Cette cassure va en effet constituer une opportunité pour recadrer nos politiques et répondre à l’autre grande crise que traverse notre planète : la crise écologique. La nécessité de relance économique va de pair avec une accélération des programmes de transition énergétique et écologique. Elle offre une opportunité de revoir en profondeur nos modèles pour atteindre les objectifs ambitieux de sauvegarde de notre planète (voir l’appel de 12 ministres européens à user du Green deal européen comme d’un moteur de relance). Il faudra donc être au plus proches des élus locaux pour les aider à ne pas abandonner les ambitions écologiques de leurs programmes aux municipales pour se recentrer sur des urgences de court terme, mais au contraire en faire un outil de redressement social et économique.

La résilience des systèmes et l’autonomie des territoires deviennent des sujets centraux ? 

Ils sont au cœur de la stratégie de décentralisation d’Engie depuis deux ans, et de notre offre : énergie décentralisée, autoconsommation, filières locales, économie circulaire, pilotage de la ville… Cette résilience passe également par une réindustrialisaiton de la région Ile-de-France, adaptée aux nouveaux outils numériques. Une industrie potentiellement très énergivore. Il faut donc développer des solutions d’efficacité énergétique, comme on le fait aujourd’hui avec le solutions énergétiques pour le développement des datacenters (récupération de chaleur, etc.).

En Ile-de-France, la question du redémarrage des transports en commun après la crise induit le développement des solutions de gestion de flux (pilotage intelligent de la circulation) en privilégiant les énergies alternatives (électrique, hydrogène,, GNV) avec un maillage qui permette une mobilité propre y compris sur les véhicules individuels.

Quel rôle pour Engie dans ce contexte ?

Engie jouera également son rôle d’intégrateur et d’acteur-clef du développement économique local (en 2017, Engie soutenait 123 440 emplois en Ile-de-France, source : étude Utopies). Nous souhaitons réinventer les liens avec les acteurs publics dans une logique de grands programmes, consolider les liens avec les TPE/PME et les projets communs (via par exemple les pôles de compétitivité : nous présidons l’enjeu territoires de Systematic) et accroître notre rôle de lutte contre la précarité sociale, en premier lieu en luttant contre la précarité énergétique dans les logements.

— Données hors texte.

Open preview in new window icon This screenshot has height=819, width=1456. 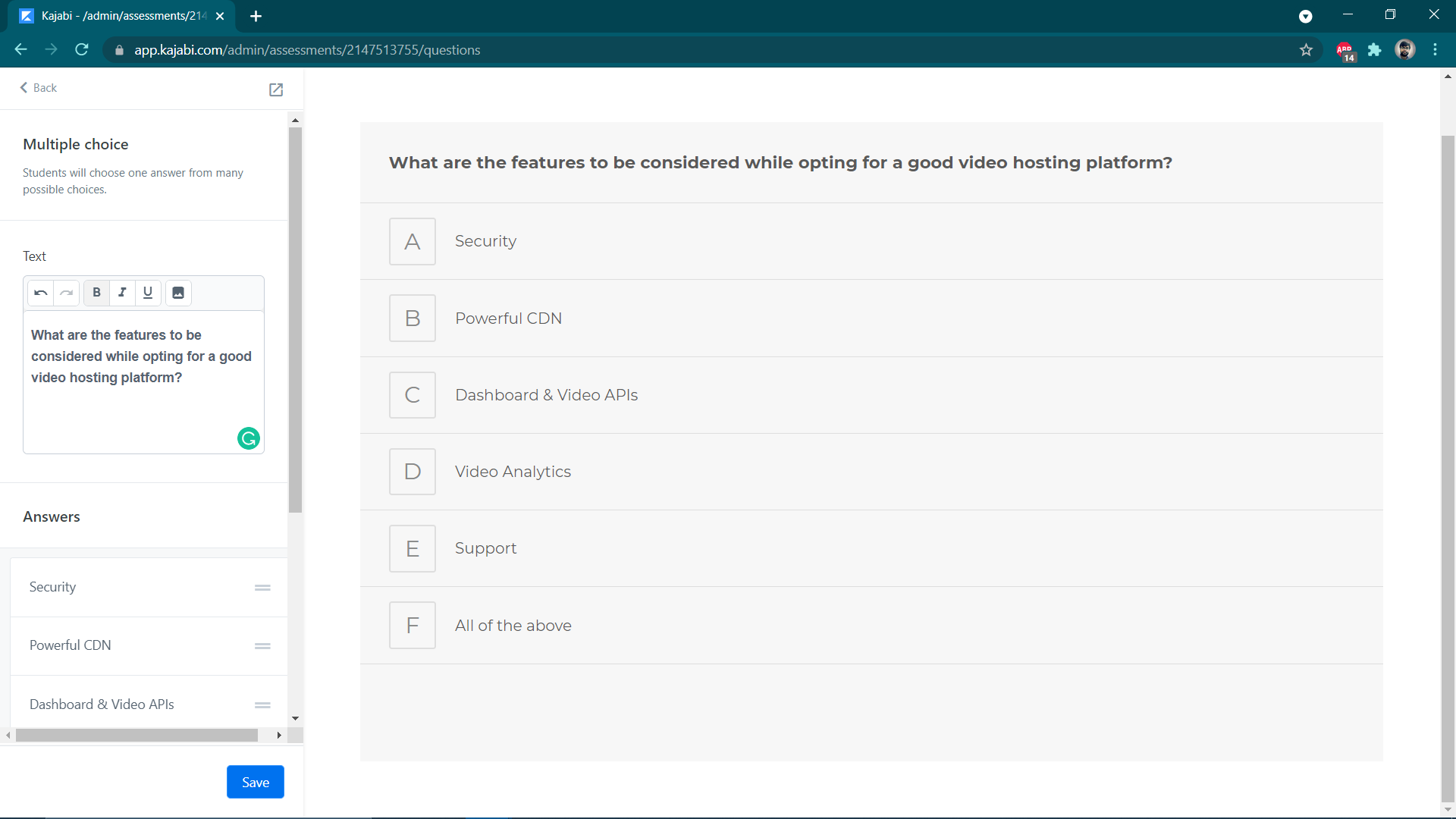click(x=276, y=89)
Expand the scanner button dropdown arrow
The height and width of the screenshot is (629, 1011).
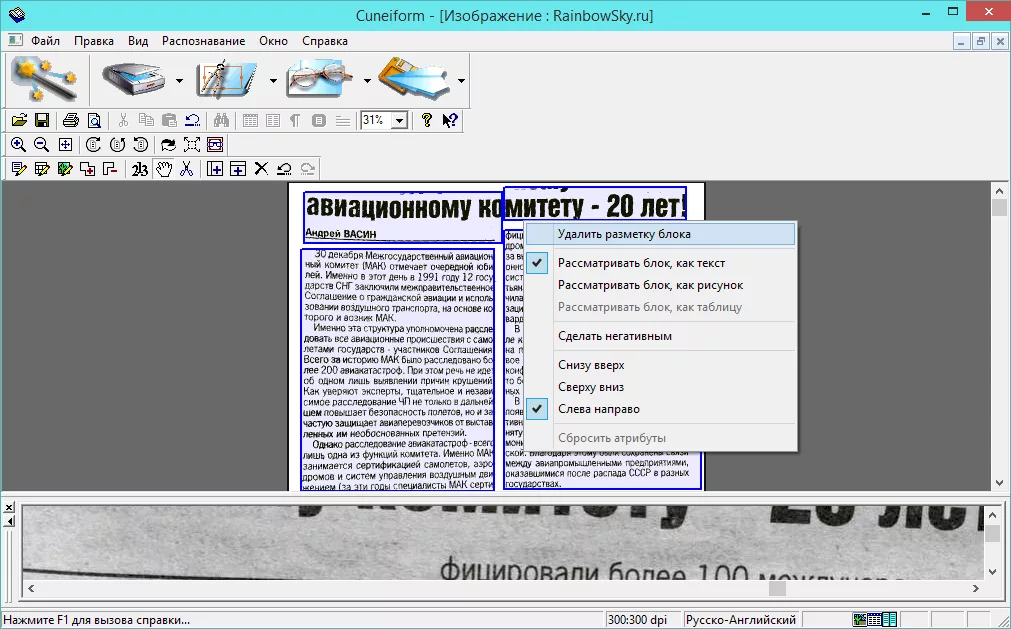click(179, 80)
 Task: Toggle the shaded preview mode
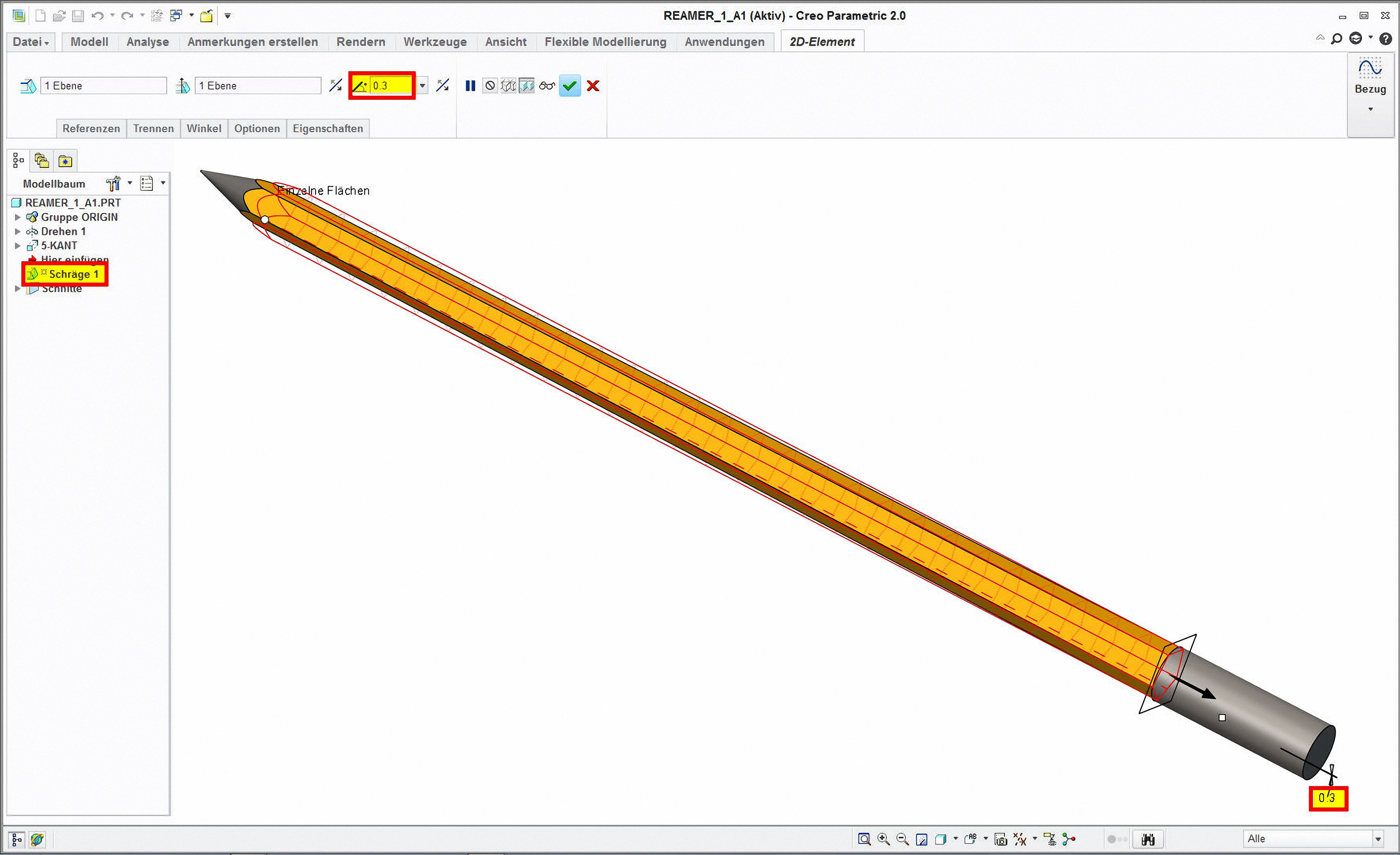tap(527, 86)
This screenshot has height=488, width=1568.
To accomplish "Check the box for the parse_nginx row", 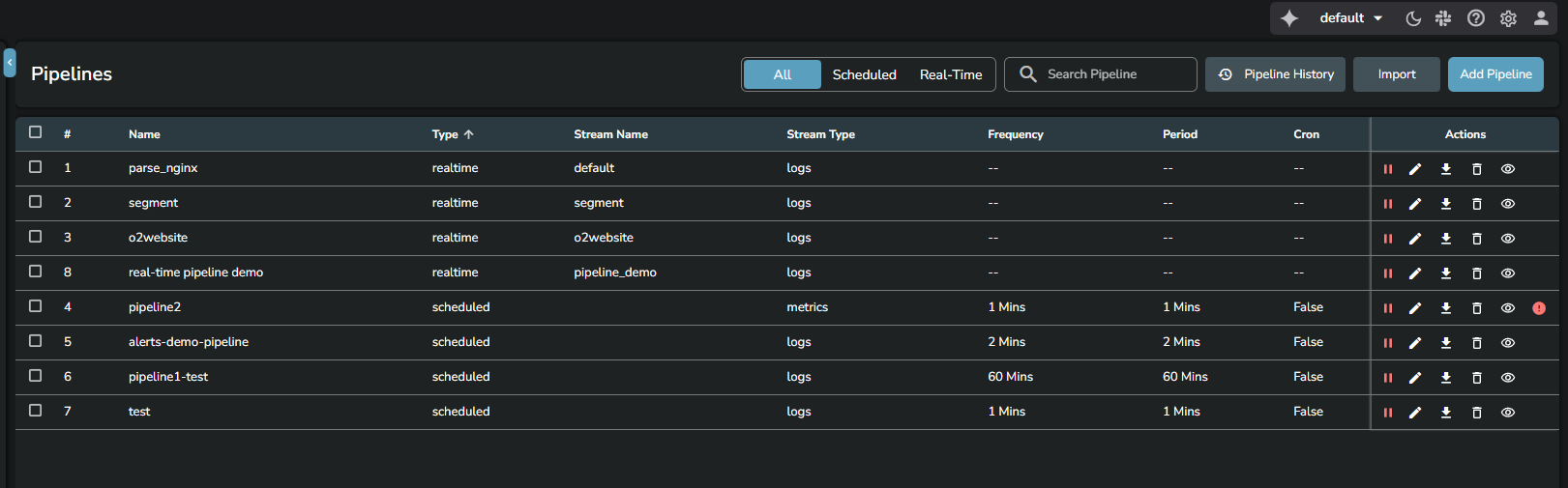I will 36,167.
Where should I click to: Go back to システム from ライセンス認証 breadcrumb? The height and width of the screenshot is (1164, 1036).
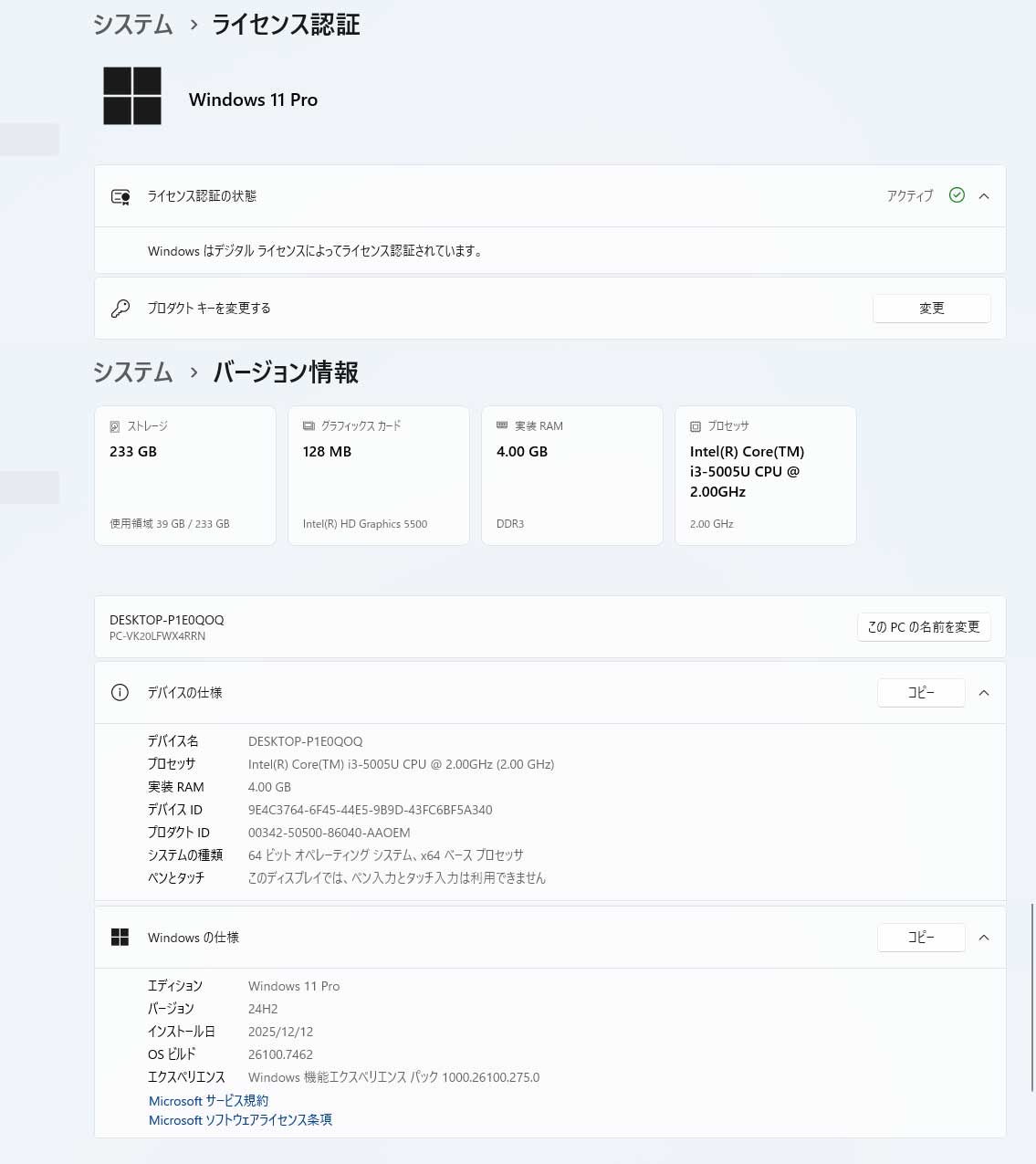click(133, 25)
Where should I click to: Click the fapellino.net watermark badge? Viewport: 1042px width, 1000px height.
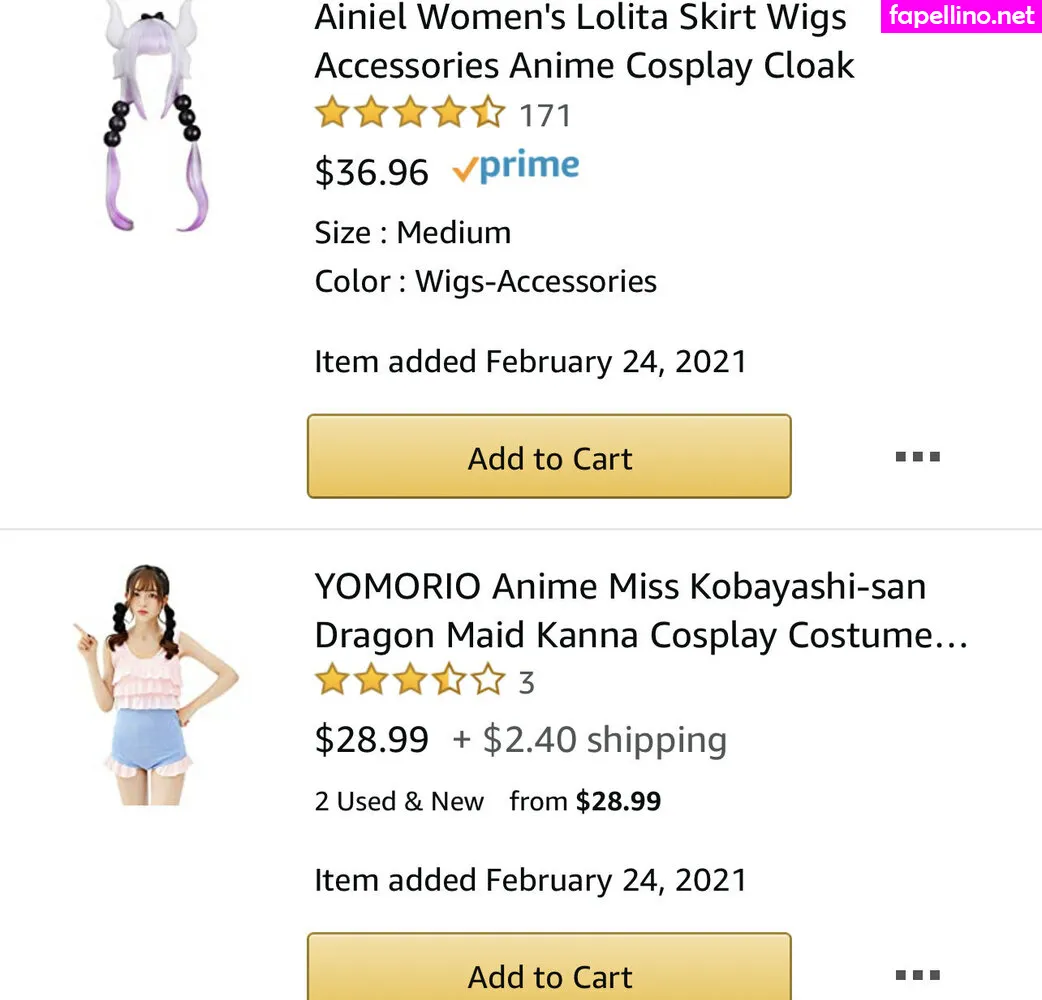coord(960,16)
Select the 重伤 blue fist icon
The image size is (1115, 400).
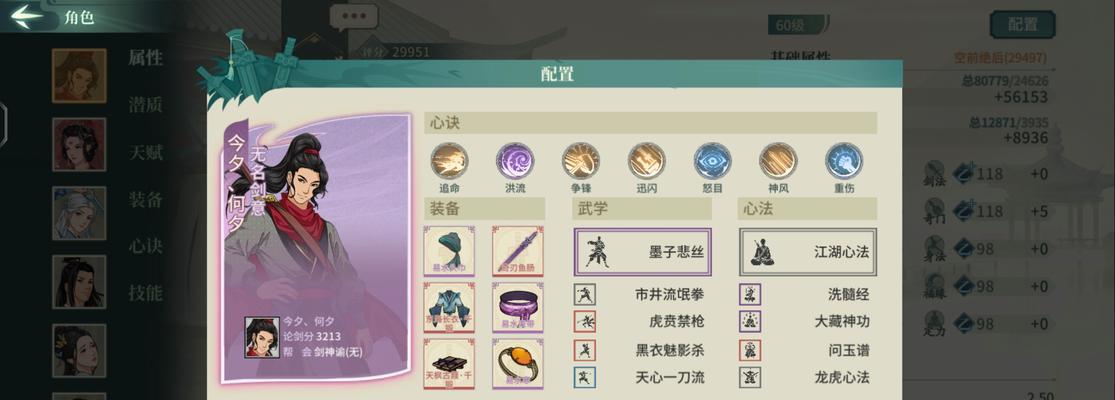(844, 161)
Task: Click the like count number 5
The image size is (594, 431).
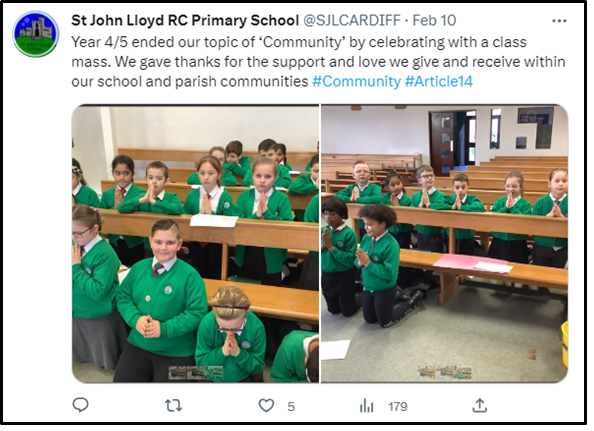Action: (291, 406)
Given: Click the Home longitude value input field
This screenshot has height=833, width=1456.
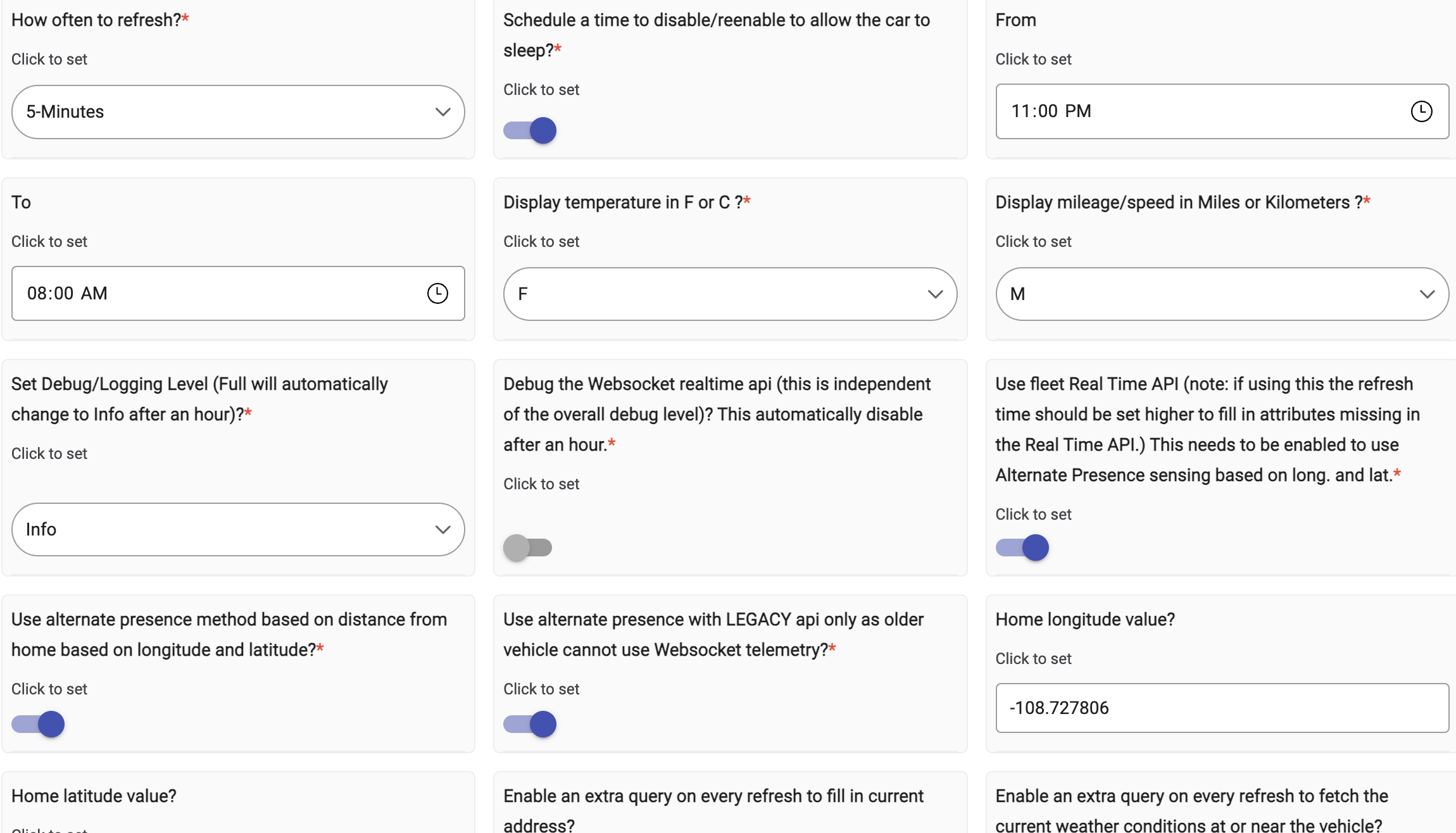Looking at the screenshot, I should pyautogui.click(x=1222, y=708).
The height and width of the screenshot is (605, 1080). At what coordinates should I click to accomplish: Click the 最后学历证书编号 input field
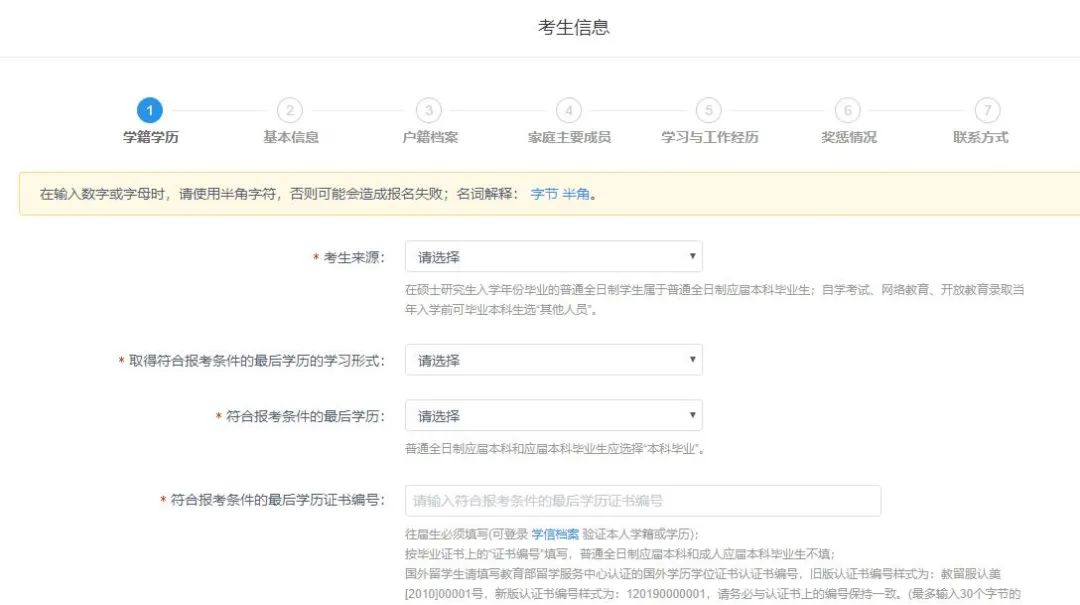642,501
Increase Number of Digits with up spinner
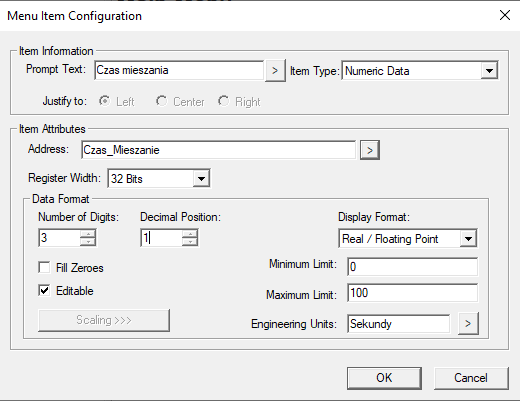This screenshot has height=401, width=520. click(88, 233)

Engie a connu ces dernières années une mutation sans précédent ? 

Le groupe s’est transformé, passant d’une activité majoritairement centrée sur la fourniture d’énergie, avec un modèle économique fortement dépendant de la consommation d’énergie, vers un modèle qui est celui de la transition énergétique, visant la sobriété énergétique et le zéro carbone. Il s’agit donc d’un virage à 180 degrés.

Vous avez cédé une partie de vos actifs ? 

Nous nous sommes retirés, en effet, de nos activités d’exploration/production, de même que nous nous désengageons progressivement d’actifs au charbon ou au fuel, pour développer de la production par énergie renouvelable ou en cogénération gaz. Le gaz dont nous gérons toujours les réseaux de transport et de distribution, se verdit notamment grâce au biogaz et à la méthanisation sur laquelle nous investissons massivement.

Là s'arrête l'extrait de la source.